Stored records
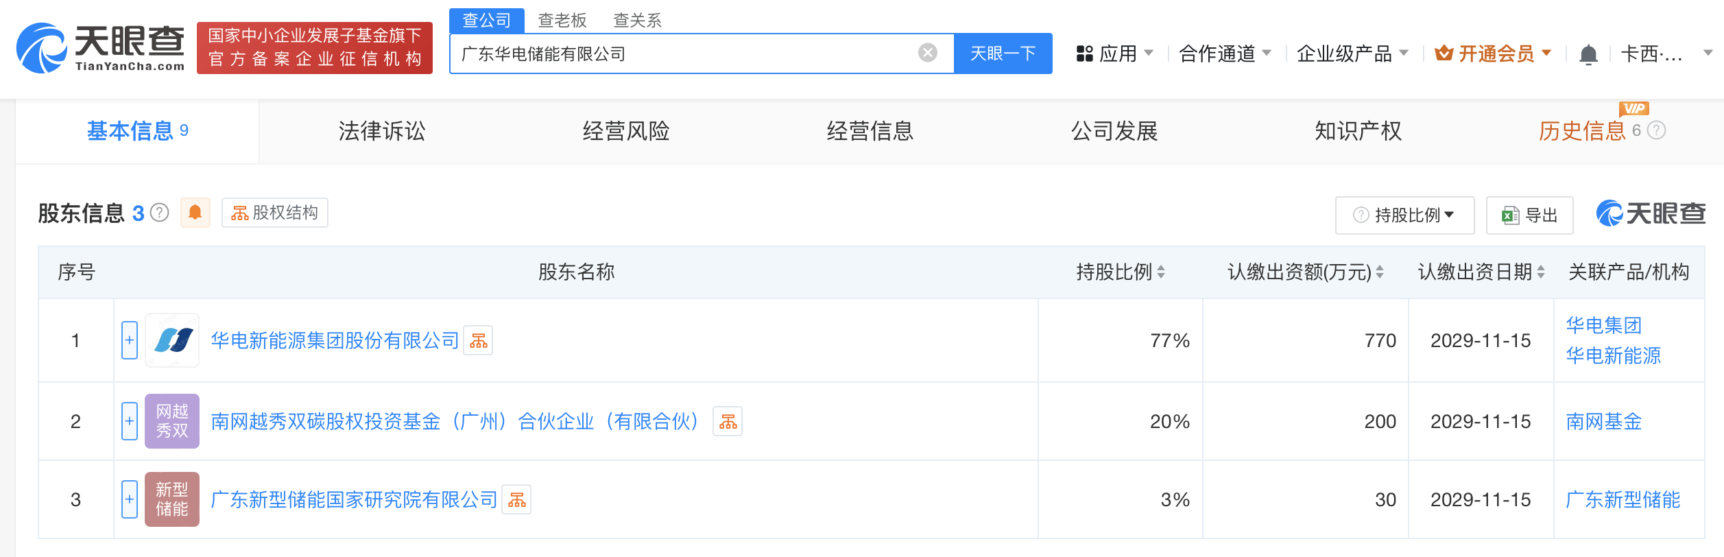This screenshot has width=1724, height=557.
Task: Click the company name search input field
Action: pyautogui.click(x=686, y=54)
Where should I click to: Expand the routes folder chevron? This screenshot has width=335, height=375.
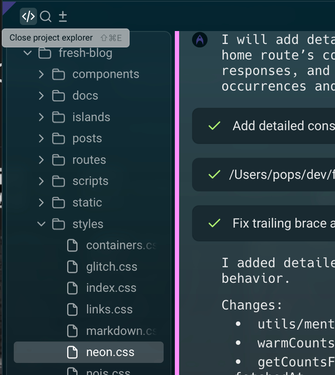(x=41, y=160)
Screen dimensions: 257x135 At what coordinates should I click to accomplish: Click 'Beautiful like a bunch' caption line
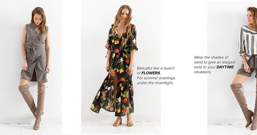click(156, 68)
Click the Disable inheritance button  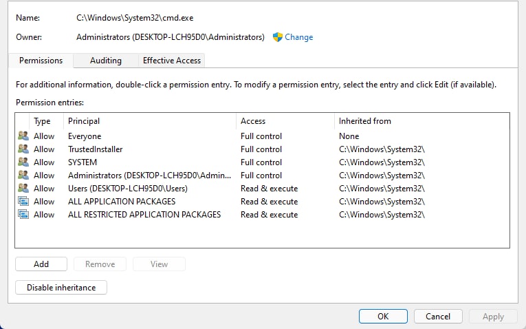(61, 288)
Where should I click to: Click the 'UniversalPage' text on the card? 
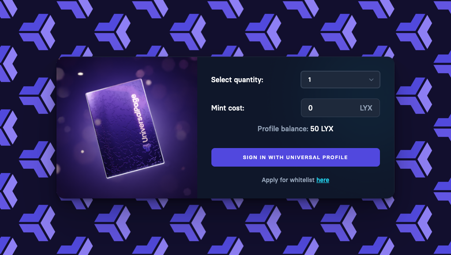tap(139, 118)
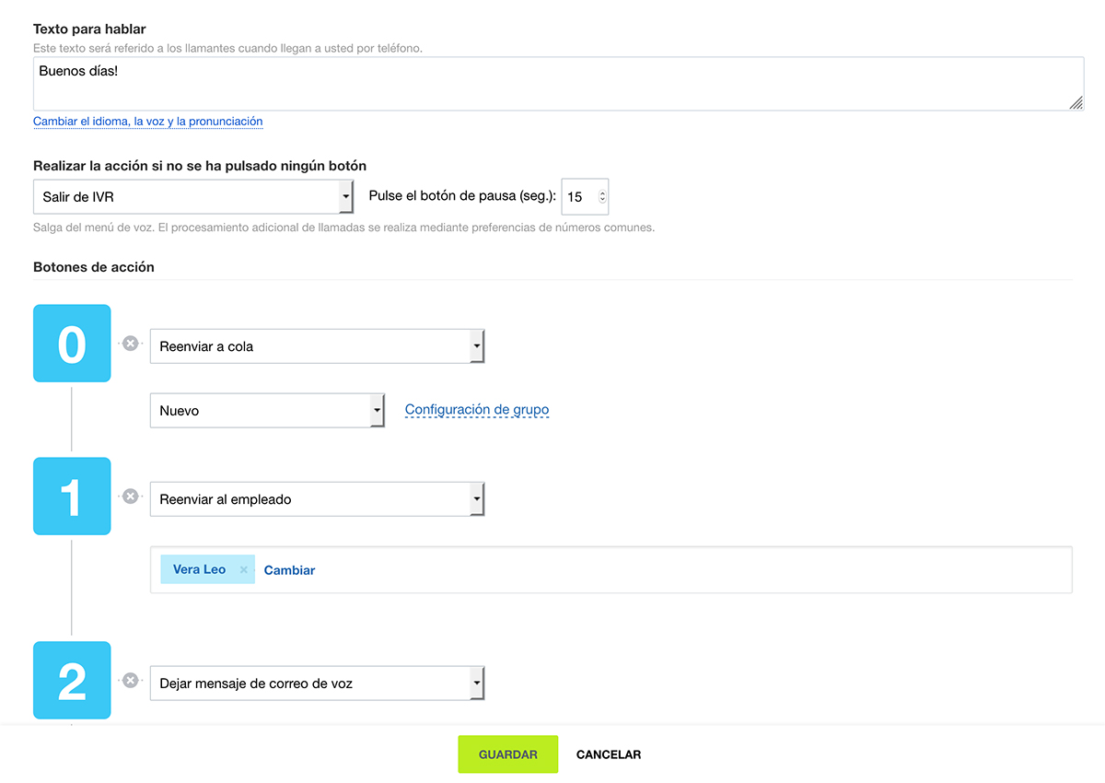
Task: Open the 'Nuevo' queue group dropdown
Action: click(267, 411)
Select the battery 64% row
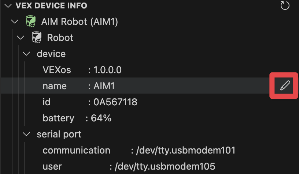The width and height of the screenshot is (299, 174). tap(77, 118)
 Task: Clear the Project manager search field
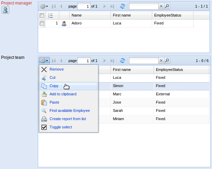click(x=161, y=6)
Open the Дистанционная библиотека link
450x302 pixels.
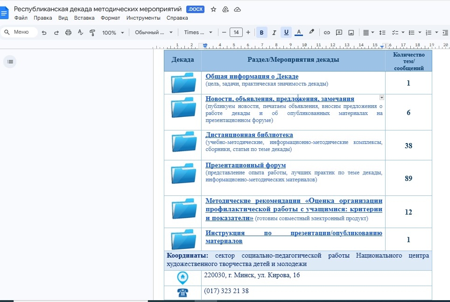click(249, 135)
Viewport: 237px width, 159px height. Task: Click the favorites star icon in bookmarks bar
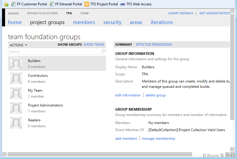click(x=6, y=4)
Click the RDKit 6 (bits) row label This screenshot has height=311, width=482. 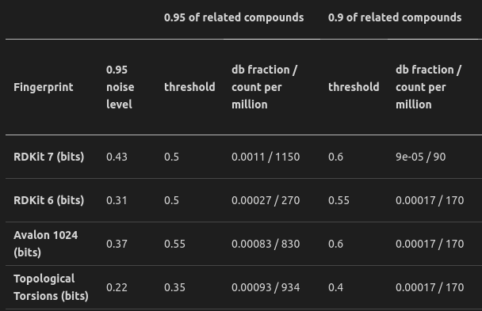click(49, 200)
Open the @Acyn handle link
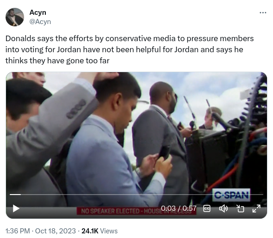The image size is (273, 238). click(x=40, y=22)
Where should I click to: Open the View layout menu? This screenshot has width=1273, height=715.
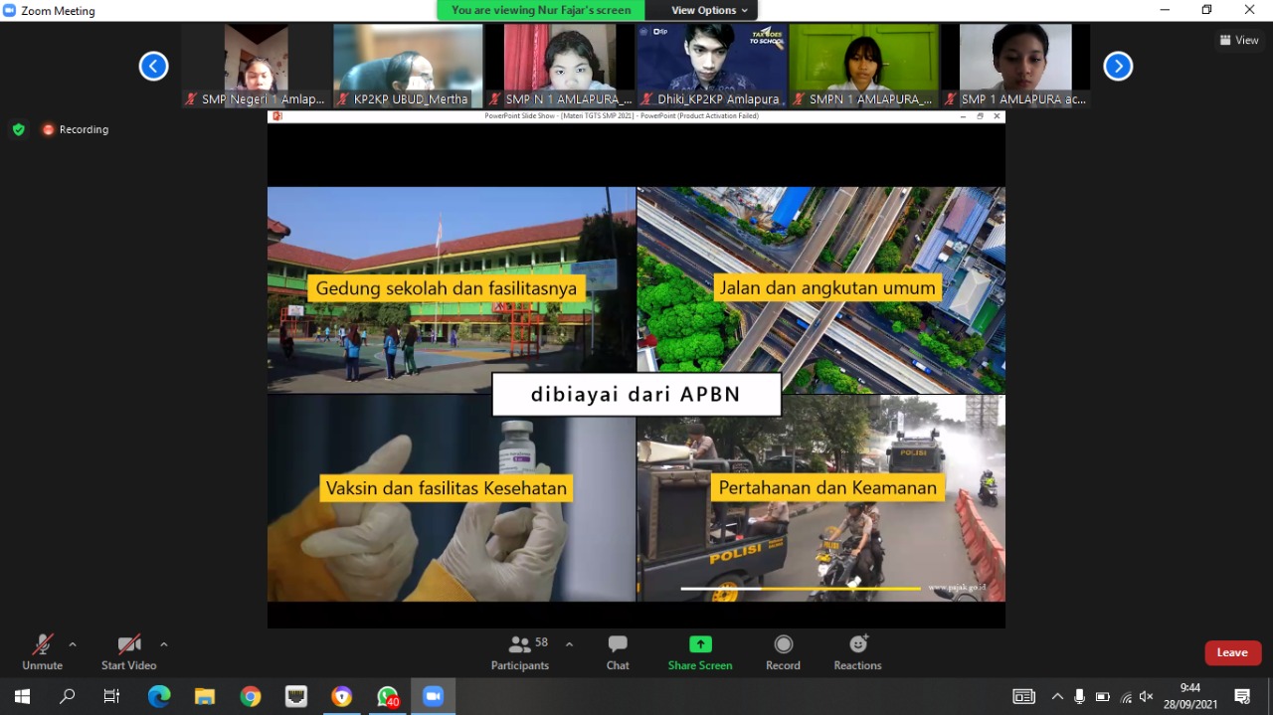pos(1239,40)
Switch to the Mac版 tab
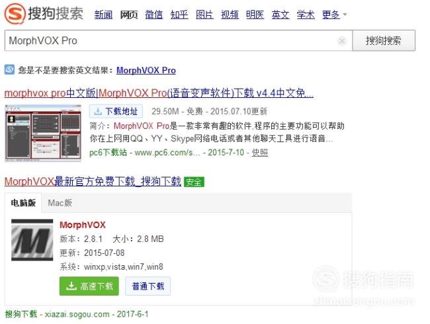 click(60, 203)
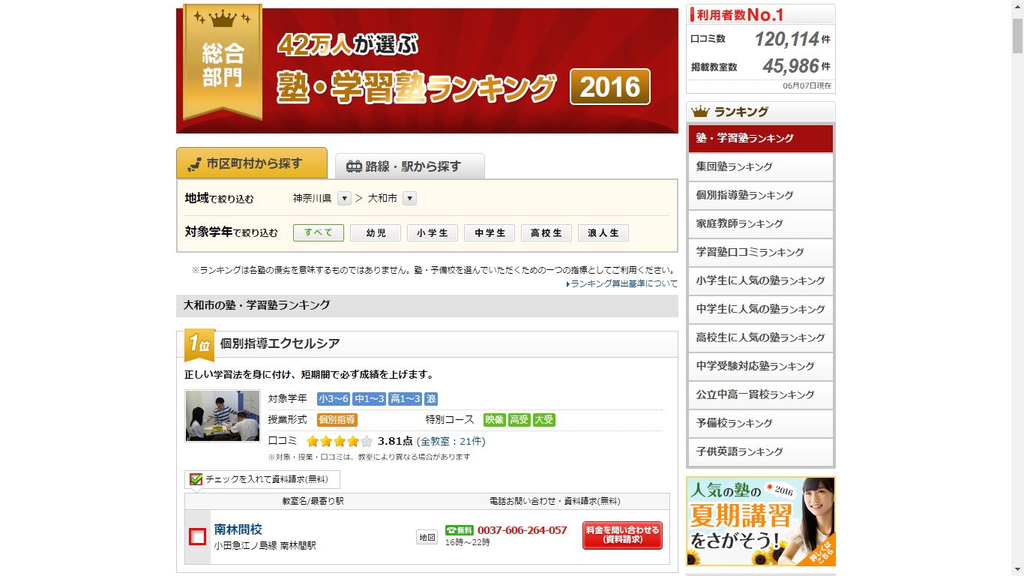Open the 大和市 city dropdown
Viewport: 1024px width, 576px height.
(409, 199)
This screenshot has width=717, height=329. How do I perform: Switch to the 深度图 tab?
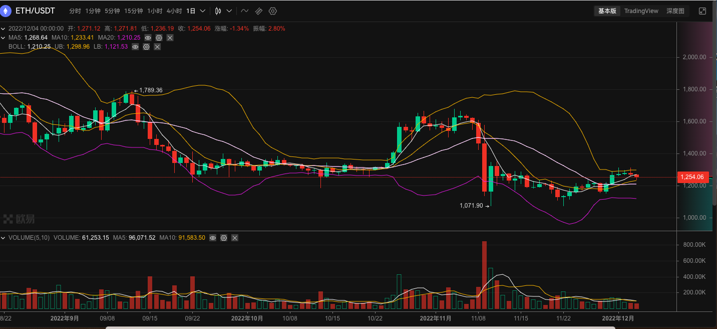(675, 11)
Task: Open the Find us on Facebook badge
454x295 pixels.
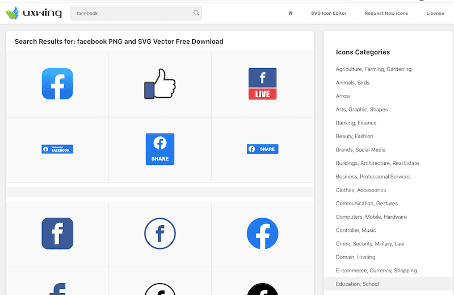Action: point(57,149)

### Problem requirements
Make an exact copy of the lines above, starting at the line that contains "This screenshot has width=717, height=329." and running through the final line of the entries. Omit the pictures.

### Expected answer
This screenshot has width=717, height=329. How do I perform: Switch to the 深度图 tab?
(675, 11)
Task: Open the Find us on Facebook badge
454x295 pixels.
Action: point(57,149)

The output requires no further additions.